-- EXERCISE REQUIREMENTS --
Copy each of the following entries word for word, keeping every line as it stands.

-- DATASET CONTENT --

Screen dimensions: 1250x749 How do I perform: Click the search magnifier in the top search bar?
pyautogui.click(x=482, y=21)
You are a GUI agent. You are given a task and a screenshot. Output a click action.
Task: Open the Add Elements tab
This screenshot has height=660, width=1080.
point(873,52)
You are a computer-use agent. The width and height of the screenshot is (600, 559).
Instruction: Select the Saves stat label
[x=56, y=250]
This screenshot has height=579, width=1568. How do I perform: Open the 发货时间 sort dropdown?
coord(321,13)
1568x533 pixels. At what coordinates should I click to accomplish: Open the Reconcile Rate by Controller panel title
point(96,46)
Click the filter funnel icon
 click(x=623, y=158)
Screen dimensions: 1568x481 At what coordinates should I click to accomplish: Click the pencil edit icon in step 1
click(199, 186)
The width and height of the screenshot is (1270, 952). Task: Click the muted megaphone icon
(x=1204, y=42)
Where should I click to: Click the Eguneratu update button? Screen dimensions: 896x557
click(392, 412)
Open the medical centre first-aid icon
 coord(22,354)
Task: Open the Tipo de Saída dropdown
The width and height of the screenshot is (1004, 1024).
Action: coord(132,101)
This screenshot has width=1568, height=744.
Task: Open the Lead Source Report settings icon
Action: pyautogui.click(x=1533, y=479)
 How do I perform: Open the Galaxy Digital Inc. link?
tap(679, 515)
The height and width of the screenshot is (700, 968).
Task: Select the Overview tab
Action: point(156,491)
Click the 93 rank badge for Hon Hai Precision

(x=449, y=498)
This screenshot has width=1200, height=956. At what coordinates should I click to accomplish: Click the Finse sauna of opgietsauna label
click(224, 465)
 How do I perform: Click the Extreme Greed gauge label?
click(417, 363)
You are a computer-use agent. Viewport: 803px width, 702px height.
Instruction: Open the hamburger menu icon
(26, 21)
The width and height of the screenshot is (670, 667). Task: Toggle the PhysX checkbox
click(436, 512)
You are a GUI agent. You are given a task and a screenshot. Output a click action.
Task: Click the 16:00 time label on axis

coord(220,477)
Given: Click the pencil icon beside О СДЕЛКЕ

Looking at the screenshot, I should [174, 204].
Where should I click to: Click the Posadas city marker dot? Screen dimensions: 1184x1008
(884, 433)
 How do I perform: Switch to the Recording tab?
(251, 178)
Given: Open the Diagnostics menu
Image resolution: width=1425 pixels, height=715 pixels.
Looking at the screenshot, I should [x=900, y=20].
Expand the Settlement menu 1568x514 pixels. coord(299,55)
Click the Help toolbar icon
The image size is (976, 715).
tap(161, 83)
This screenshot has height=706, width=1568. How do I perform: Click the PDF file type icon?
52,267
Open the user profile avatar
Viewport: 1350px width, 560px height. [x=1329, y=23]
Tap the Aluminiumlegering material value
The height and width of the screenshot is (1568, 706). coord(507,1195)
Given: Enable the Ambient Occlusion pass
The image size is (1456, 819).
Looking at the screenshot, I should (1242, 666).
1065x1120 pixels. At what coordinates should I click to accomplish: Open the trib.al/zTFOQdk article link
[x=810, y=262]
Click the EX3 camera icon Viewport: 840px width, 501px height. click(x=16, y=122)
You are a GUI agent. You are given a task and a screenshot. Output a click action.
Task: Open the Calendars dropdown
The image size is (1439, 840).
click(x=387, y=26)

-- RESULT OF THE EXERCISE --
Screen dimensions: 1250x749 How do I perform: Click the search magnifier in the top search bar?
pyautogui.click(x=482, y=21)
You are a GUI agent. You are given a task and a screenshot. Output a click action.
Task: Open the Add Elements tab
This screenshot has height=660, width=1080.
point(873,52)
You are a computer-use agent. The width and height of the screenshot is (600, 559).
Instruction: Select the Saves stat label
[x=56, y=250]
This screenshot has height=579, width=1568. How do I perform: Open the 发货时间 sort dropdown?
coord(321,13)
1568x533 pixels. At what coordinates should I click to accomplish: Open the Reconcile Rate by Controller panel title
point(96,46)
Click the filter funnel icon
 click(x=623, y=158)
Screen dimensions: 1568x481 At what coordinates should I click to accomplish: Click the pencil edit icon in step 1
click(199, 186)
The width and height of the screenshot is (1270, 952). Task: Click the muted megaphone icon
(x=1204, y=42)
Where should I click to: Click the Eguneratu update button? Screen dimensions: 896x557
click(392, 412)
Open the medical centre first-aid icon
 coord(22,354)
Task: Open the Tipo de Saída dropdown
The width and height of the screenshot is (1004, 1024).
Action: coord(132,101)
This screenshot has width=1568, height=744.
Task: Open the Lead Source Report settings icon
Action: pyautogui.click(x=1533, y=479)
 How do I perform: Open the Galaxy Digital Inc. link?
tap(679, 515)
The height and width of the screenshot is (700, 968).
Task: Select the Overview tab
Action: point(156,491)
Click the 93 rank badge for Hon Hai Precision

(x=449, y=498)
This screenshot has width=1200, height=956. At what coordinates should I click to accomplish: Click the Finse sauna of opgietsauna label
click(224, 465)
 How do I perform: Click the Extreme Greed gauge label?
click(417, 363)
You are a computer-use agent. Viewport: 803px width, 702px height.
Instruction: Open the hamburger menu icon
(26, 21)
The width and height of the screenshot is (670, 667). Task: Toggle the PhysX checkbox
click(436, 512)
You are a GUI agent. You are given a task and a screenshot. Output a click action.
Task: Click the 16:00 time label on axis

coord(220,477)
Given: Click the pencil icon beside О СДЕЛКЕ

Looking at the screenshot, I should [174, 204].
Where should I click to: Click the Posadas city marker dot? Screen dimensions: 1184x1008
(884, 433)
 How do I perform: Switch to the Recording tab?
(251, 178)
Given: Open the Diagnostics menu
Image resolution: width=1425 pixels, height=715 pixels.
Looking at the screenshot, I should [x=900, y=20].
Expand the Settlement menu 1568x514 pixels. coord(299,55)
Click the Help toolbar icon
The image size is (976, 715).
tap(161, 83)
This screenshot has height=706, width=1568. How do I perform: Click the PDF file type icon?
52,267
Open the user profile avatar
Viewport: 1350px width, 560px height. [x=1329, y=23]
Tap the Aluminiumlegering material value
The height and width of the screenshot is (1568, 706). coord(507,1195)
Given: Enable the Ambient Occlusion pass
The image size is (1456, 819).
Looking at the screenshot, I should (1242, 666).
1065x1120 pixels. At what coordinates should I click to accomplish: Open the trib.al/zTFOQdk article link
[x=810, y=262]
Click the EX3 camera icon Viewport: 840px width, 501px height. click(x=16, y=122)
You are a GUI agent. You are given a task and a screenshot. Output a click action.
Task: Open the Calendars dropdown
The image size is (1439, 840).
click(x=387, y=26)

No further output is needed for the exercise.